Your instructions:
All entries need to be written out again exactly, without their pictures.

::: Dataset excerpts

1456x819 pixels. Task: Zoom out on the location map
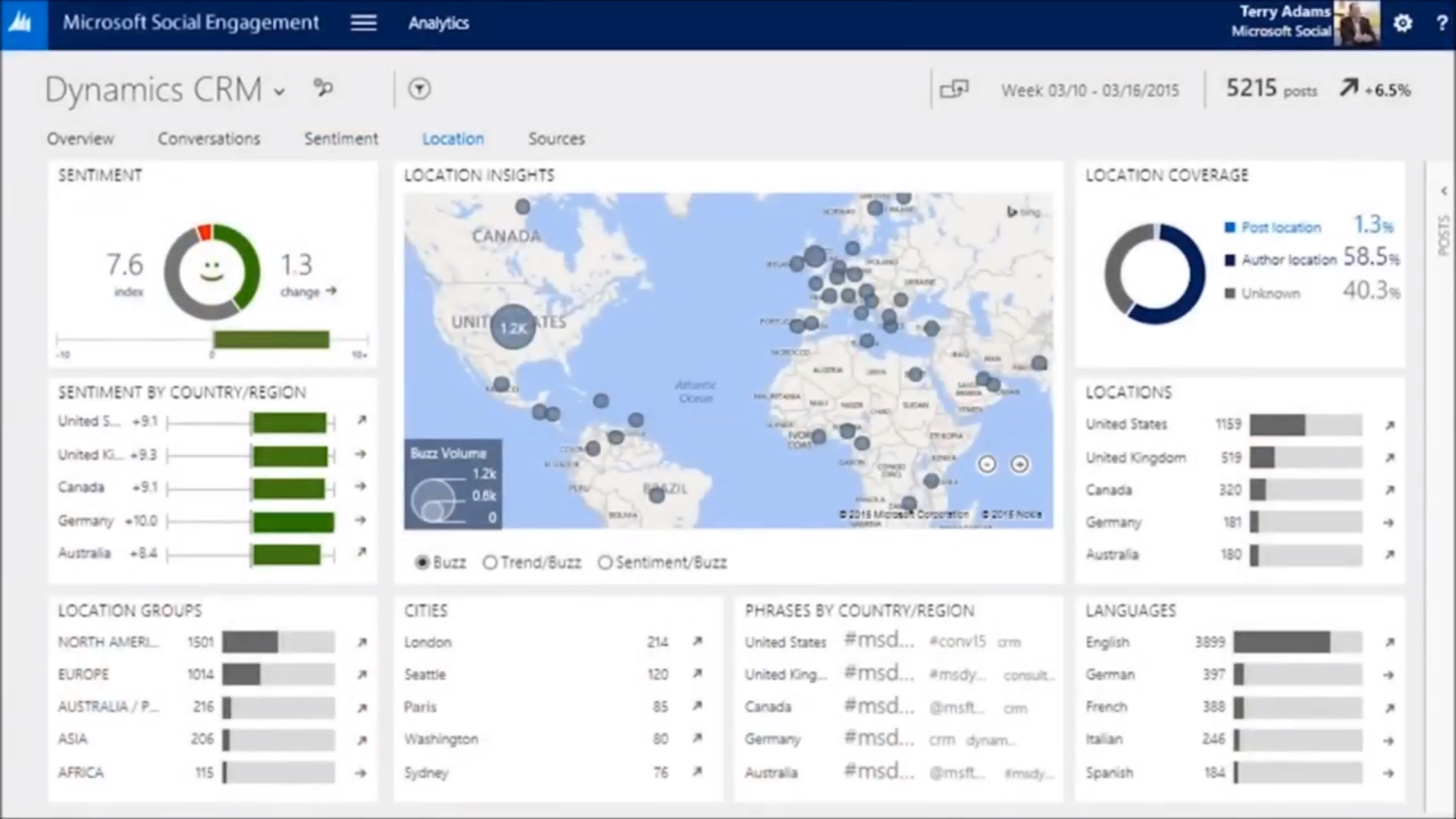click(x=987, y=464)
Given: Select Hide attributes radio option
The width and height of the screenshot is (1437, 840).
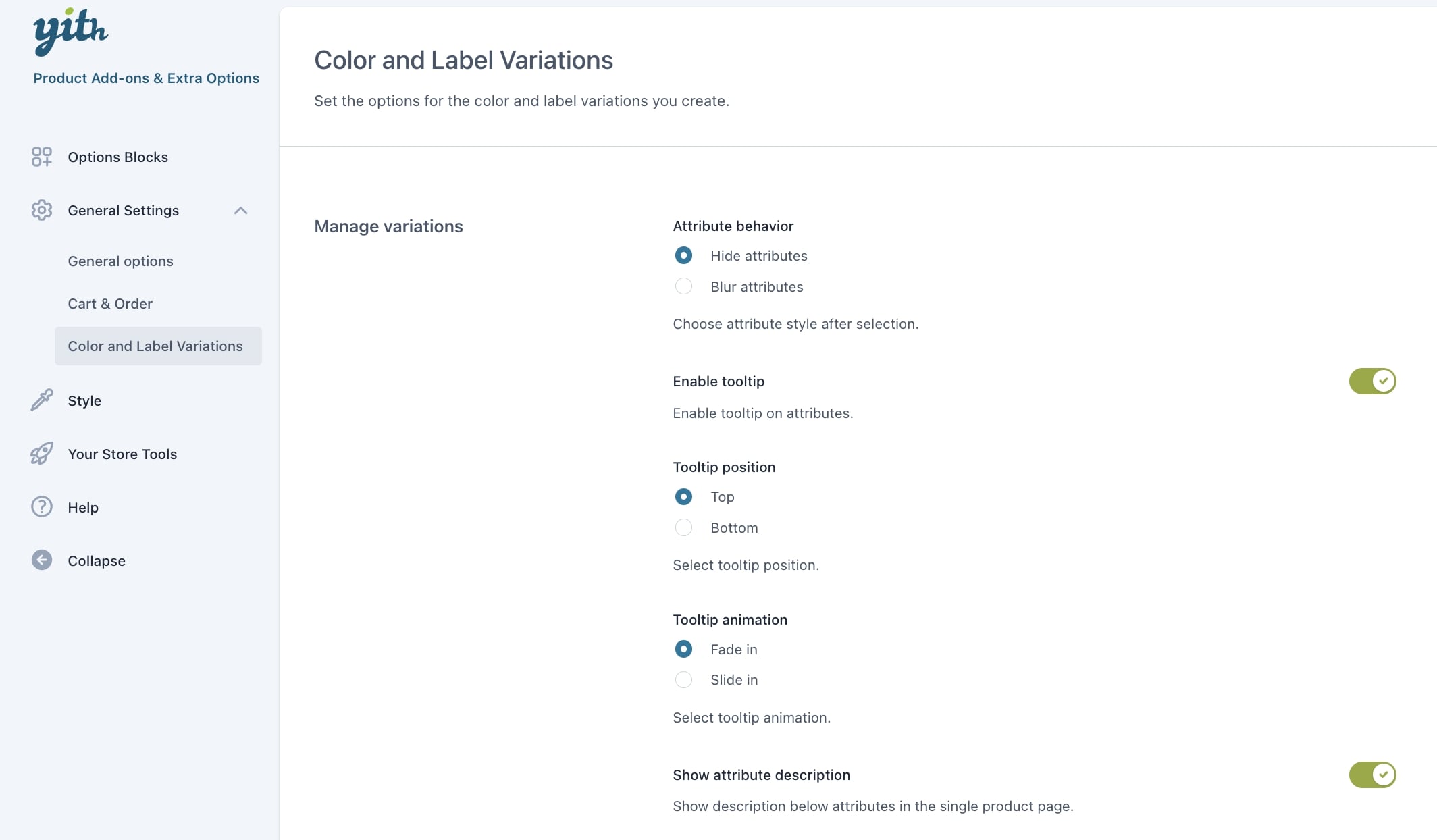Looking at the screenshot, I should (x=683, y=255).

::::::

Task answer:
1456x819 pixels. Task: Zoom out on the location map
click(x=987, y=464)
Given: Select Hide attributes radio option
The width and height of the screenshot is (1437, 840).
Looking at the screenshot, I should (x=683, y=255).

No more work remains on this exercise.